STIPENDI: Stop al contante dal 1° luglio 2018

Stop al contante.Secondo le disposizioni della Legge di Bilancio 2018, dal 1° luglio di quest’anno i datori di lavoro e i committenti dovranno pagare le retribuzioni ed i compensi (inclusi gli acconti e le anticipazioni) soltanto con mezzi tracciabili. Con la circolare n. 2/2018, l’Ispettorato Nazionale del Lavoro aveva fornito i primi chiarimenti sulla corretta applicazione della norma. Inoltre, lo scorso 22 maggio, lo stesso Ispettorato ha pubblicato la nota n. 4538 in risposta ad una richiesta di parere proveniente dal Comando Generale della Guardia di Finanza.

Ne avevamo già data notizia all’inizio di quest’anno. Dal 1° luglio 2018 le retribuzioni dovranno essere pagate con uno dei seguenti mezzi:

  • bonifico sul conto identificato dal codice IBAN comunicato dal lavoratore;
  • strumenti di pagamento elettronici;
  • emissione di un assegno consegnato direttamente al lavoratore o, in caso di comprovato impedimento, a un suo delegato.

La corresponsione dello stipendio in contanti rimane possibile solo qualora il pagamento avvenga presso lo sportello bancario o postale dove il datore di lavoro abbia aperto un conto corrente di tesoreria con mandato di pagamento.

Il divieto di pagare lo stipendio in contanti prescinde dall’ammontare della retribuzione corrisposta. Non è stata prevista, infatti, una soglia minima retributiva, oltre la quale abbia effetto il divieto, né la possibilità di frazionare la retribuzione in pagamenti in contanti infra-mensili (attraverso il sistema degli acconti e delle anticipazioni).

Quali rapporti di lavoro sono interessati?

Sono coinvolti nel divieto di pagamento in contanti tutti i rapporti di lavoro subordinato, indipendentemente dalle modalità di svolgimento della prestazione e dalla durata del rapporto, nonché i rapporti di lavoro derivanti da contratti di collaborazione coordinata e continuativa e dai contratti di lavoro instaurati dalle cooperative con i propri soci.

Importanti i risvolti sotto l’aspetto probatorio nell’ambito del contenzioso del lavoro: la firma apposta dal lavoratore sulla busta paga non costituisce prova dell’avvenuto pagamento della retribuzione. Costituirà prova del corretto pagamento dello stipendio soltanto la copia della disposizione di bonifico, dell’assegno o dell’attestazione bancaria e postale.
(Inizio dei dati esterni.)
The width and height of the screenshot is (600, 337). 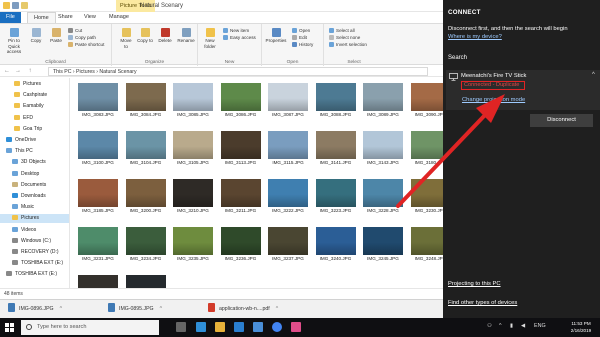 What do you see at coordinates (426, 244) in the screenshot?
I see `file-thumbnail: IMG_3248.JPG` at bounding box center [426, 244].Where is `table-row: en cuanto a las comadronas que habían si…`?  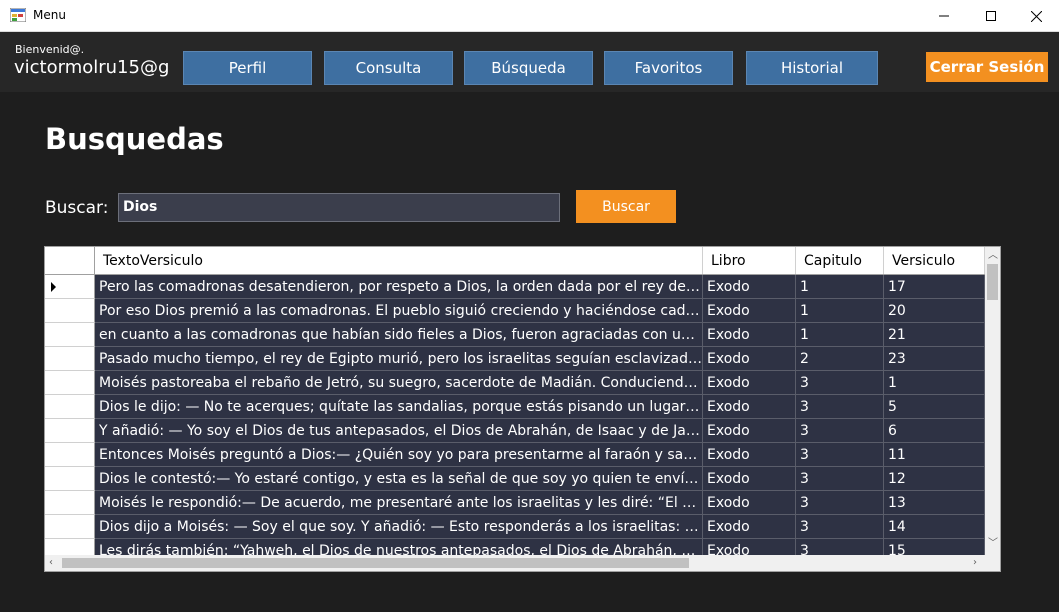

Con i chiarimenti forniti lo scorso 22 maggio, l’Ispettorato ha precisato che è necessario verificare non soltanto che il datore di lavoro abbia disposto il pagamento utilizzando gli strumenti previsti dalla legge ma anche che lo stesso sia andato a buon fine. Pertanto s’intende violata la norma anche nel caso in cui, nonostante l’utilizzo dei predetti sistemi di pagamento, il versamento delle somme dovute non sia realmente effettuato (ad es. nel caso in cui il bonifico bancario in favore del lavoratore venga successivamente revocato oppure l’assegno emesso venga annullato prima dell’incasso).

Quali rapporti sono esclusi?

La norma in questione non si applica – per espressa previsione legislativa – ai rapporti di lavoro instaurati con le pubbliche amministrazioni nonché a quelli rientranti nell’ambito del lavoro domestico.

La recente nota dell’INL esclude dal divieto anche i compensi derivanti da borse di studio, tirocini, rapporti autonomi di natura occasionale in quanto non espressamente richiamati dalla norma. Del resto la disposizione fa esplicito riferimento al termine “retribuzione”.

Non risulta chiarita, invece, la possibilità di continuare a corrispondere in contanti eventuali anticipi di cassa per sostenere, ad esempio, le spese inerenti l’attività lavorativa, come avviene di frequente soprattutto nelle piccole aziende.

Si ritiene (ma è opportuno attendere la posizione ufficiale del Ministero) che gli anticipi restino ammessi, non costituendo parte di retribuzione, e sempreché siano supportati da idonea documentazione probatoria per evitare eventuali contestazioni ad opera dei funzionari di vigilanza.

Al datore di lavoro o committente che vìoli l’obbligo di corresponsione delle retribuzioni e dei compensi con sistemi tracciabili, infatti, si applica la sanzione amministrativa pecuniaria da 1.000 a 5.000 euro.

Non è applicabile l’istituto della diffida di cui al D.Lgs. n. 124/2004 – consistente nel pagamento della sanzione minima – in quanto si tratta di un illecito non materialmente sanabile.

Resta ovviamente in vigore il divieto generale di trasferire denaro contante, per importi pari o superiori a 3.000 euro.